In short, the day changed his life as it did ours. The many sites of 9/11 commemoration nationwide may have indeed made reflection on the terrorist attacks a common shared experience for Americans–indeed a more recent common point of reference in our landscape not only in over seven hundred memorials across the nation, many naming names of former local residents, others including steel remnants from a tower or welded steel debris.
Monuments extend across the nation to the tragedies of September 11, from Shanksville, PA to Phoenix AZ, Bayonne NJ, Beverly Hills–where a twisted column of the WTC facade rests atop a base shaped as the Pentagon, atop a foundation housing copies of the US Constitution and Declaration of Independence, and Gettysburg Address, as if a time capsule preserving foundational documents of the nation, Indianapolis, Laguna Beach, Boston, Grapevine TX, Palm Beach FL, Naperville IL, Cashmere WA, Valhalla NY, and sites far closer to the former World Trade Center, like Staten Island, Jersey City, where so many memorials are clustered.
The growth in recent years of a considerable number of “transnational memorials” that lie outside of the United States’ sovereign bounds, moreover, suggests the global context and profile that commemoration of 9/11 has assumed. The proliferation of transnational memorials that are recently counted at as exceeding a thousand, that try to place the event in perspective by often offering and incorporating fragments of the WTC original steel as relics of the lost building. The clustering bears witness in a sense to the impact of the event on the United States, they suggest the regularity with which population centers–predominantly in the northeastern cities, to be sure stretching from Washington DC to New England, but reaching broadly to the midwest–responded to the traumatic impact of the attacks through sites where citizens engaged in commemoration of the terrible and still terrifying event.

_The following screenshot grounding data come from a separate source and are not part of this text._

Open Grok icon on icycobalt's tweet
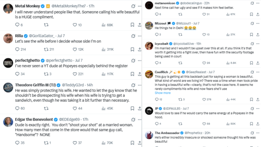Image resolution: width=261 pixels, height=147 pixels. pos(252,44)
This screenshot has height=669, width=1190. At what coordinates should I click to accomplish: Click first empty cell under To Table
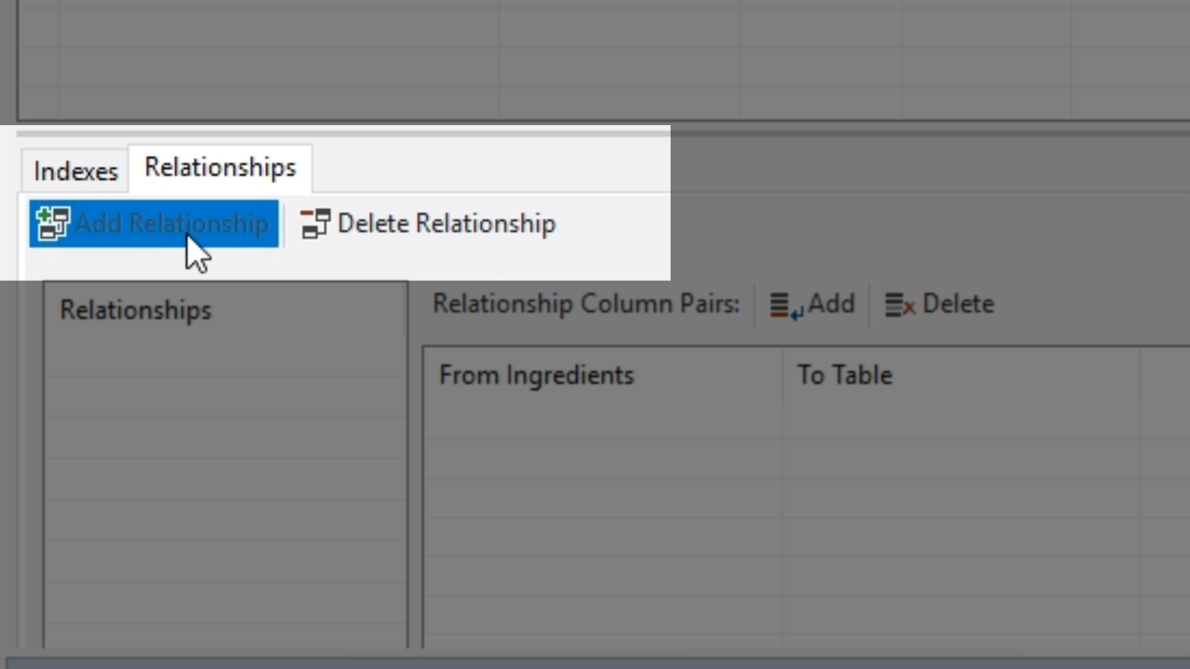(x=961, y=420)
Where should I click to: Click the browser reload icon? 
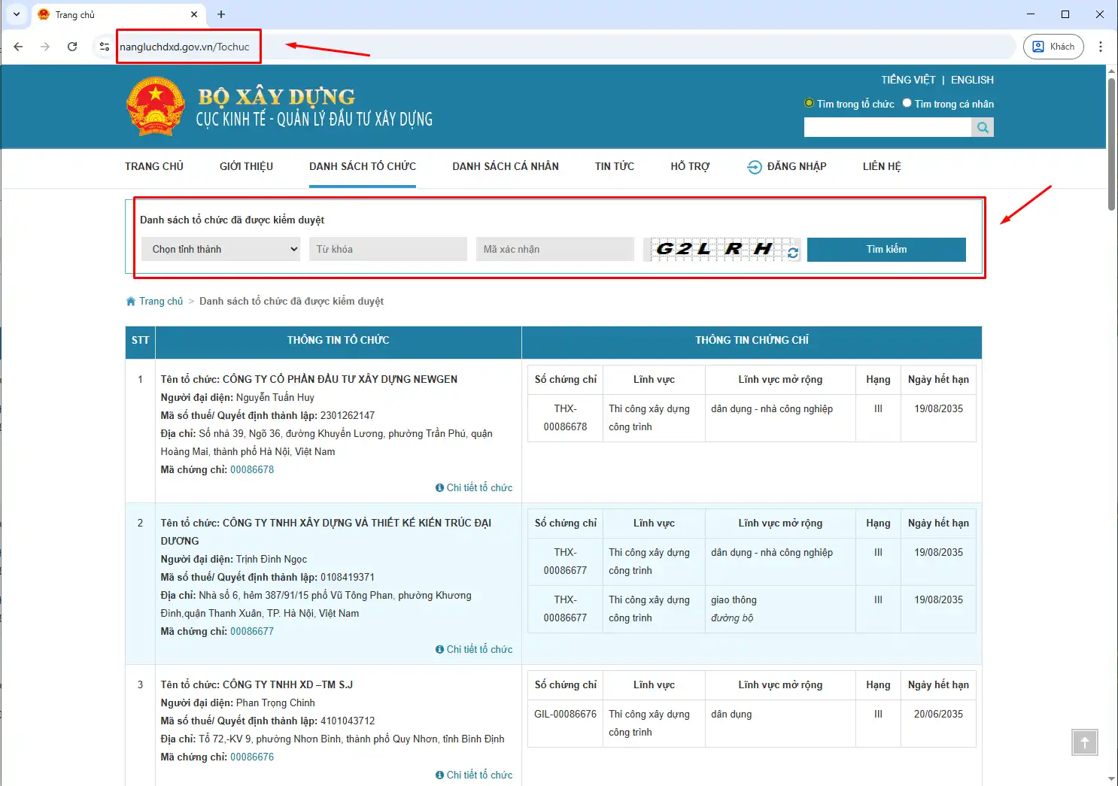[x=72, y=47]
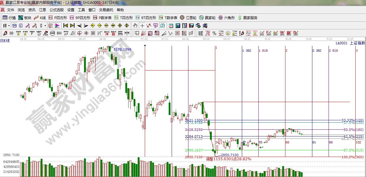Click the calendar date icon
This screenshot has height=177, width=366.
[171, 26]
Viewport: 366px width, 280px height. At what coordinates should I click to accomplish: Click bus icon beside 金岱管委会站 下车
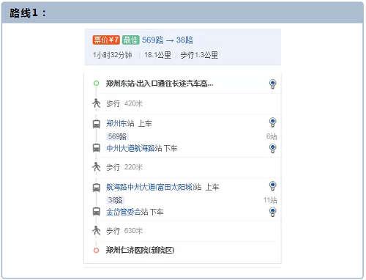coord(97,212)
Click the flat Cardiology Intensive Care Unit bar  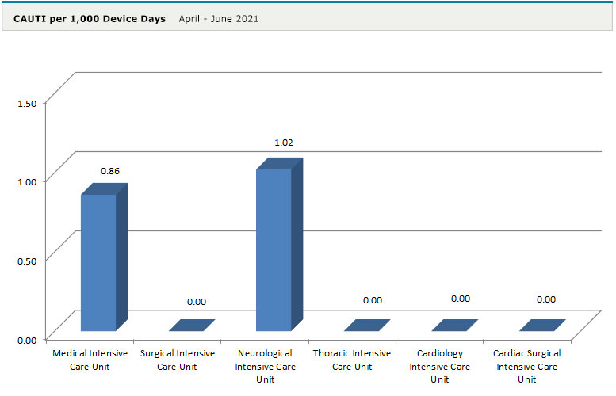tap(454, 326)
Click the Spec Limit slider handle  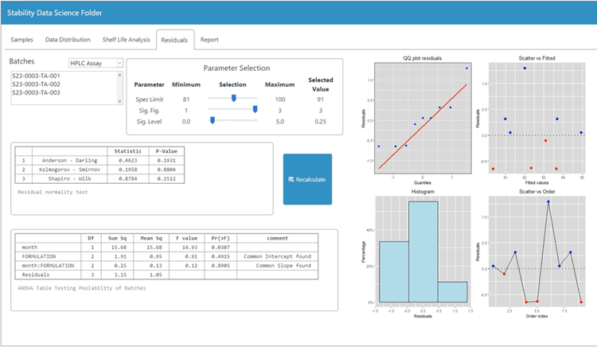pos(234,98)
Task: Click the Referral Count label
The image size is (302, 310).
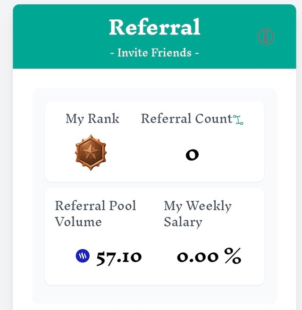Action: tap(187, 119)
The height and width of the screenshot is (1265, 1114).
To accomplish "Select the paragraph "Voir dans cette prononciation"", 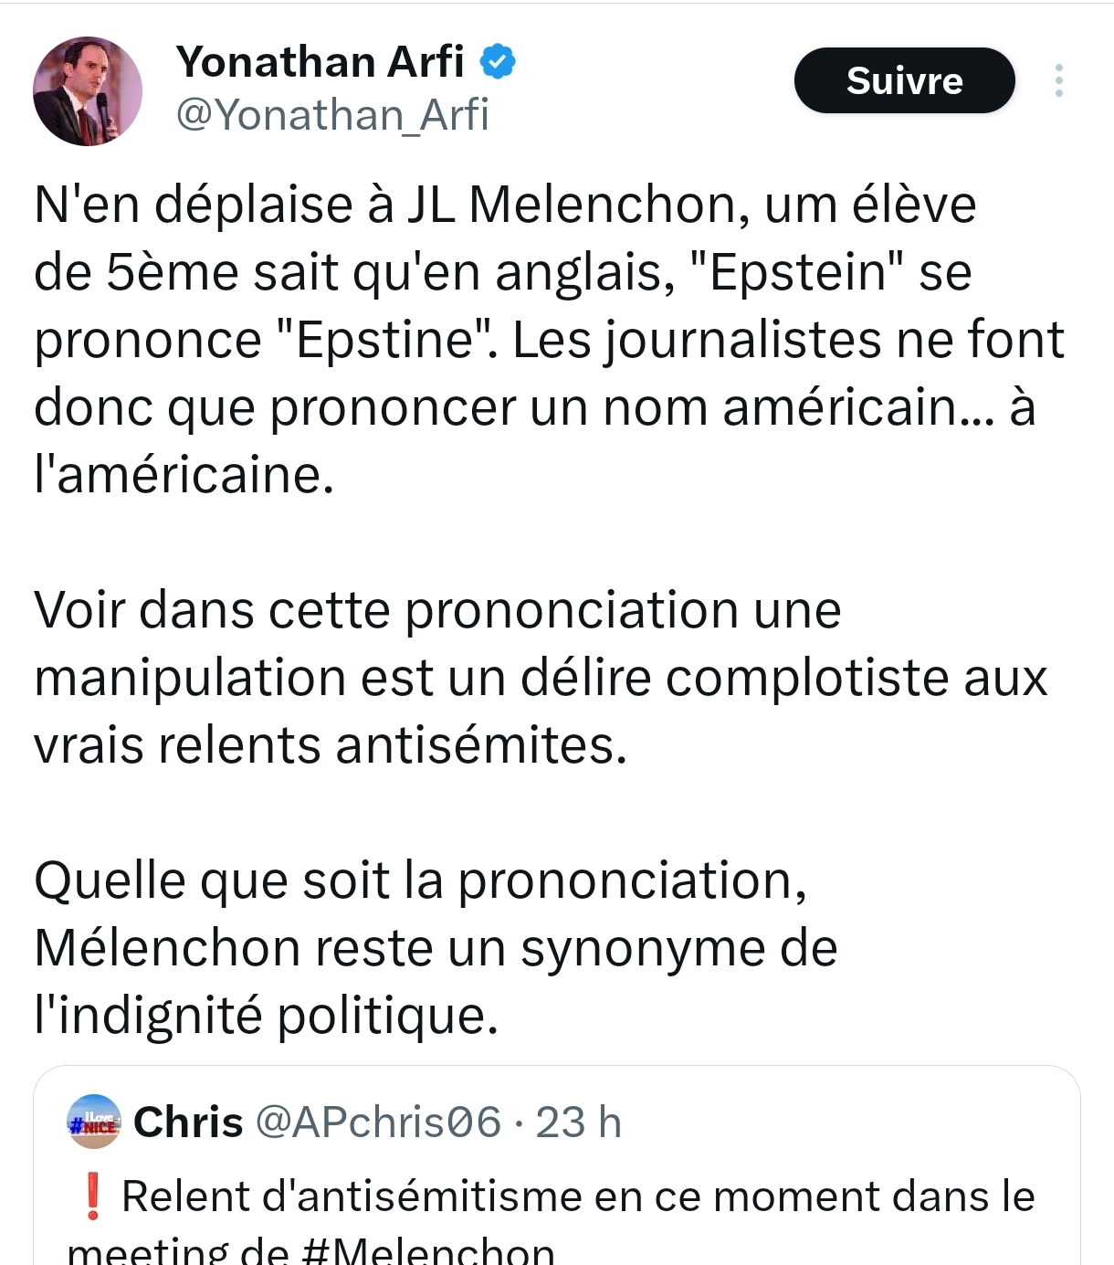I will click(x=539, y=677).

The efflorescence of over seven hundred 9/11 monuments across the nation respond to the broad need for sites of mourning and remembrance, so often mobilized in national discourse and so often unable to be sufficiently monumentalized in ways that might be able to encompass the single tragedy: one is even able to unite the memorialization of sites on a hike along the September 11 Memorial Trail, in a sort of religious itinerary of introspection, linking the memorial of Flight 93 in Shanksville, former site of the World Trade Center in New York, and the Pentagon, as if in a new road of sorrows or via Dolorosa of one hundred and eighty-four miles, and connect three sites where terrorist attacks struck the United States.
In such a national landscape, so deeply saturated with sites of commemoration, the evocation of the reactions to the events as they occurred within the White House could not but be especially compelling. During extended confirmation hearings, his confirmation marked by multiple vocal protests, Kavanaugh explained carefully and apparently reassuringly how after the events of 9/11 he had “thought very deeply” about the need for expanding executive powers in order to help protect America from further ” 9/11-style” terrorist attacks. If the terrorist attack truly “changed America, changed the world, changed the presidency, changed Congress, changed the courts,” as Kavanaugh assured viewers, leading President George W. Bush to act as if every day were September 12 in their wake, and forcing the nation to do its best prepare for the eventuality of a future deliberate attacks of terror–
–as if to illustrate he met the needed deliberateness sought in a justice of the U.S. Supreme Court. Was the reference truly reassuring?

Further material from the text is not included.